= Ausgangstext =
Der Bestand der Europäischen Union – und somit der Friede in Europa – sind ernsthaft gefährdet. Fast überall gibt es stärker werdende Bewegungen, die sich für eine nationalistische Rückbesinnung einsetzen und mehr oder weniger aggressiv das EU-Projekt bekämpfen.
Die Hauptursachen für diese Situation sind die Fehlkonstruktion des Eurosystems sowie eine falsche Austeritätspolitik, die die bestehenden Probleme nicht nur nicht gelöst, sondern die Lage vielerorts noch schlimmer gemacht hat. Insbesondere in Deutschland setzt sich diese Erkenntnis – wenn überhaupt – nur sehr langsam durch, da die Krise noch überwiegend jenseits unserer Grenzen stattfindet. Tatsächlich aber ist Deutschland mit seinen merkantilistischen und austeritätspolitischen Vorstellungen inzwischen international weitgehend isoliert. Und auch hierzulande bekommen wir immer stärker zu spüren – beispielsweise durch den Aufstieg der AfD – dass die wirtschaftlichen und politischen Entwicklungen des letzten Jahrzehnts einen fruchtbaren Boden für populistische Bewegungen geschaffen haben.
Was wir jetzt dringend benötigen sind Instrumente, mit denen wir möglichst viele Krisenursachen gleichzeitig bekämpfen können, ohne zu sehr in den Marktmechanismus einzugreifen. Unproduktive und asymmetrische Aufschuldungsprozesse haben insbesondere in Euroland zu untragbaren Schuldverhältnissen geführt, aus denen wir nicht mehr wie in früheren Zeiten herauswachsen können, da wir uns in der Phase der säkularen Stagnation befinden, die durch den demografischen Faktor auch noch verstärkt wird.

= Gespeicherte Daten =
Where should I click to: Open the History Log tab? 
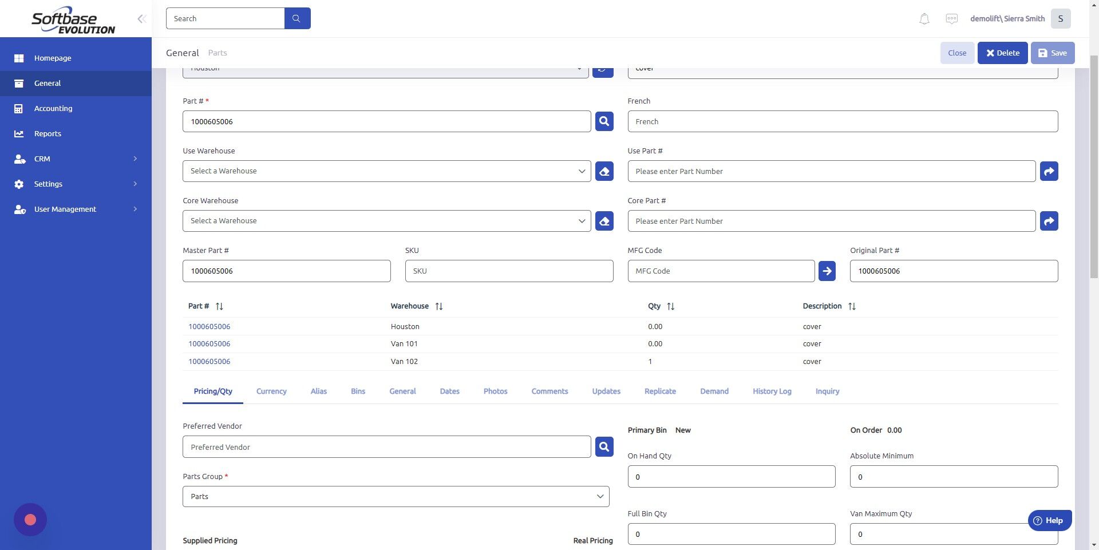(772, 391)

= Zu erledigen =
**A)** Kopiere aus dem Text zur Eurokrise Wort für Wort alles zwischen „Der Bestand der“ und „das EU-Projekt bekämpfen.“, beide eingeschlossen.
**B)** Welche Adjektive auf „-istisch“ kommen im Text zur Eurokrise vor? Schreib sie in der Form auf, in der sie dort stehen.

= Gelöste Übung =
**A)**
Der Bestand der Europäischen Union – und somit der Friede in Europa – sind ernsthaft gefährdet. Fast überall gibt es stärker werdende Bewegungen, die sich für eine nationalistische Rückbesinnung einsetzen und mehr oder weniger aggressiv das EU-Projekt bekämpfen.

**B)** nationalistische, merkantilistischen, populistische